I am so right there. My DD is 3 (Not one of the girls that trained before boys!)and is not trained. She goes through stages of sitting on the toilet and does pretty well and then we have days where she does not go a single time. She wants to wear pullups, so I let her. I plan on letting her wear undies around this Summer. Good luck! I would go with Bribery! LOL! Candy worked really well with my DD. The only reason I stopped, is she wasn't going anymore and only asking for candy. Now, we are trying stickers and small gifts. I feel for you! It's so frusterating! I chose a preschool that didn't require her to be trained because I just didn't feel she would be ready. So, I feel for you so much! *Fingers crossed*
Thanks for all of the encouragement, yesterday was a much better day and well today has been great! He's not a single accident at all today and it's almost noon BUT that's with me taking him, not him telling me. I guess it's a start! Christy
I put ds in the pull ups because I didn't want alot of accidents. After 6 months he was potty trained fully. I gave him a choice underwear or pull ups. After 6 months he said underwear. Finally he was fully potty trained at 3 and a half months. He really trained himself. I couldn't get him to do anything.

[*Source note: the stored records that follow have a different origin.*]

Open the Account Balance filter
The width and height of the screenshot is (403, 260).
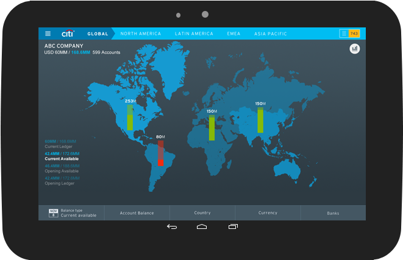pyautogui.click(x=137, y=213)
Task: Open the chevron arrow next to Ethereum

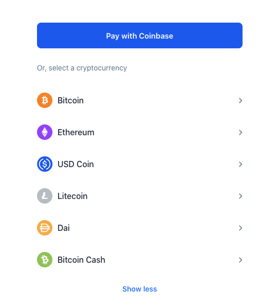Action: [x=240, y=132]
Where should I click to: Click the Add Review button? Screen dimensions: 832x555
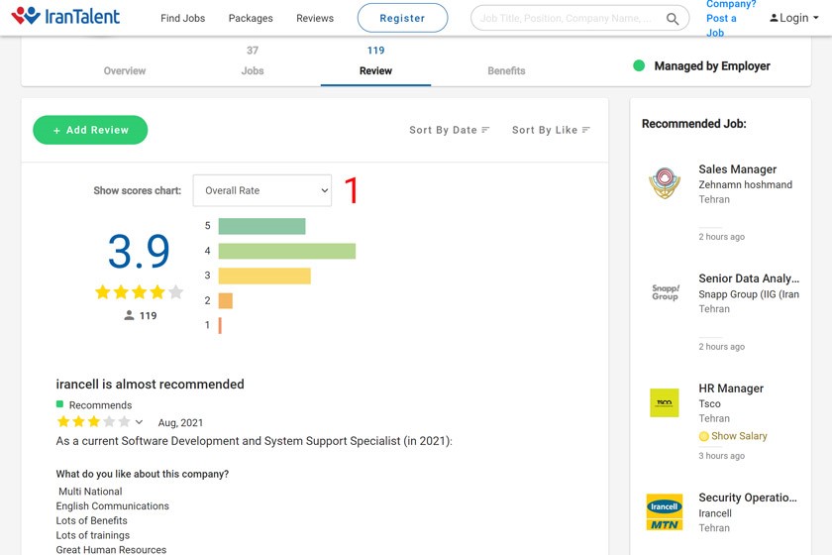(90, 130)
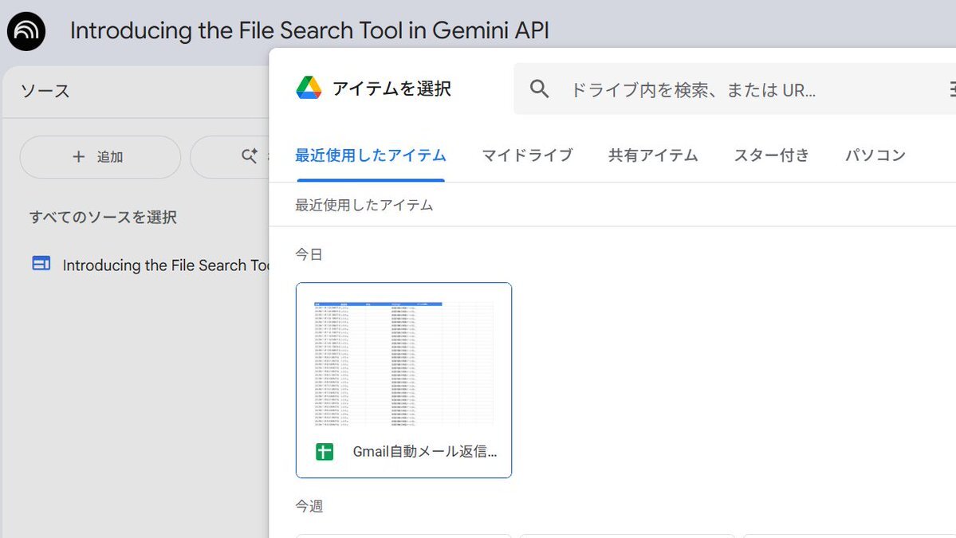Click すべてのソースを選択 label
The image size is (956, 538).
pos(103,217)
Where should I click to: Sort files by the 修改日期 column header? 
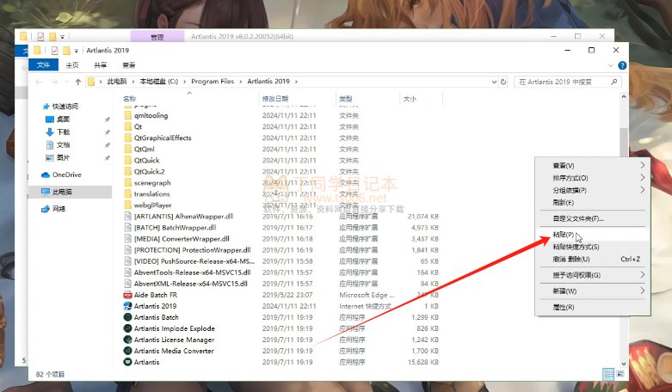[x=274, y=99]
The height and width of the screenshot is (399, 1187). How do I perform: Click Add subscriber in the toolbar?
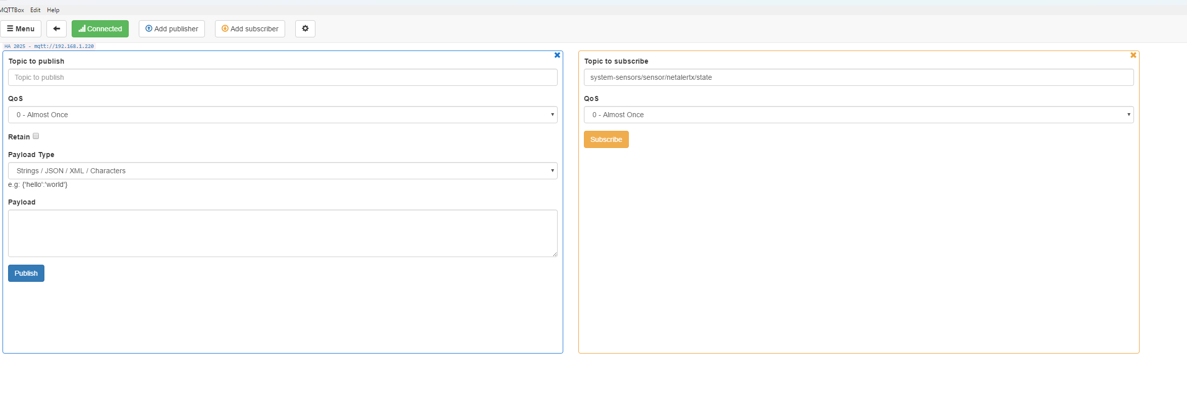click(x=250, y=29)
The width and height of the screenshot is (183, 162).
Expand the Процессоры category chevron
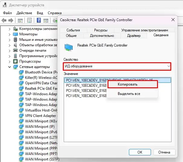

My kids were 3-1/2 when they were trained. They liked gummy bears! Also, my oldest one liked using public potties because then sometimes she got real candy. Then one time she went just to get the candy and we didn't have any cash on us. She was so mad. That was the end of the candy for going potty, though.
My son was almost 4 (3yrs 9 mo)but one day decided he wasn't wearing diapers anymore (he hated pull ups and quite frankly they are expensive). My daughters were much younger. Anyway, my point is they will train when they are ready and no child goes to kindergarten in diapers!!
Not to be a pessimist but I have a friend who's son just turned five and he still will not go poop in a potty or toilet. I don't think his mom knows what she will do since he is supposed to start kindergarten in July. He just refuses to go in a toilet and if his mom refuses to put a pull-up on so he can go, he will just mess his pants. He has no other delays, is a fairly well-adjusted child, and his parents have been working on this, off and on, for over 2 years. His pediatrician has done some tests to make sure it isn't some kind of muscle issue, but he isn't apologetic or ashamed that he has had an accident. He tells her that he wouldn't make a mess if she would give him a pull-up. I don't even know what the school district's policy is on this. I would assume that they require potty training in order to enroll...but who knows?